I spent some time on the phone Monday with Sophie Reiss, who happened to be speaking from London. She works for a news service there, and she had called to see whether The Madera Tribune needs any news from Great Britain. My answer was probably not, but I would be happy to take a look at what she had. And so she sent me an email, and while I was waiting for it to show up on my computer, we got to talking about this and that.

As we were chatting, it occurred to me that a few years ago it would have been highly unlikely the chatty conversation we were having would have been taking place. That’s because calls to London were very expensive back then. The 20 minutes or so that Sophie and I spent talking probably would have cost $75 or $100, back when $75 or $100 was real money. Heck, it’s real money now, at least to me. Maybe it would have cost more. And the conversation would not have been too clear.

But this is today, and there was Sophie, talking to me as though she were calling from just up the street, with the clarity of the call as good as if she were standing in the same room with me.

In fact, the clarity of the call was much better than I usually get with my cell phone, which often sounds as phones did in the olden days when people would talk to London from the West Coast of the United States.

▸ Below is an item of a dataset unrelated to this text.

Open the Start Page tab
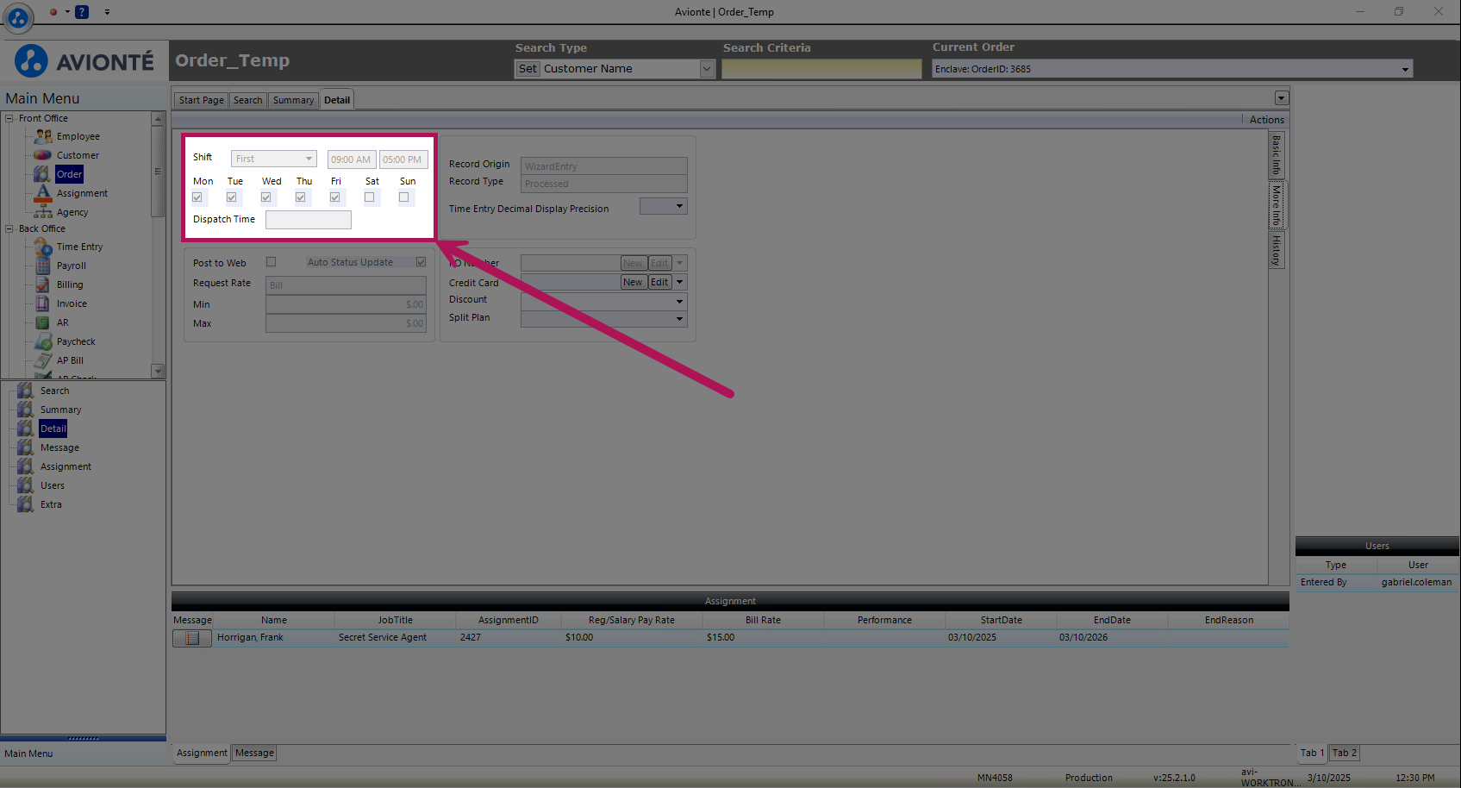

I know because I made a call to London in 1975 on my then-employer’s telephone to check out a story. The employer was The Tacoma (Wash.) News Tribune, and the story was about something that had happened to a Tacoma citizen who was visiting London. I don’t remember the details, except that it was a pretty big deal at the time, and had made “the wire.”

But I do remember the week after I made the call, when my boss dropped by my desk to advise me that if I did any more telephoning to England, they would start taking the bills out of my paycheck, and that would mean there wouldn’t be much of my paycheck left.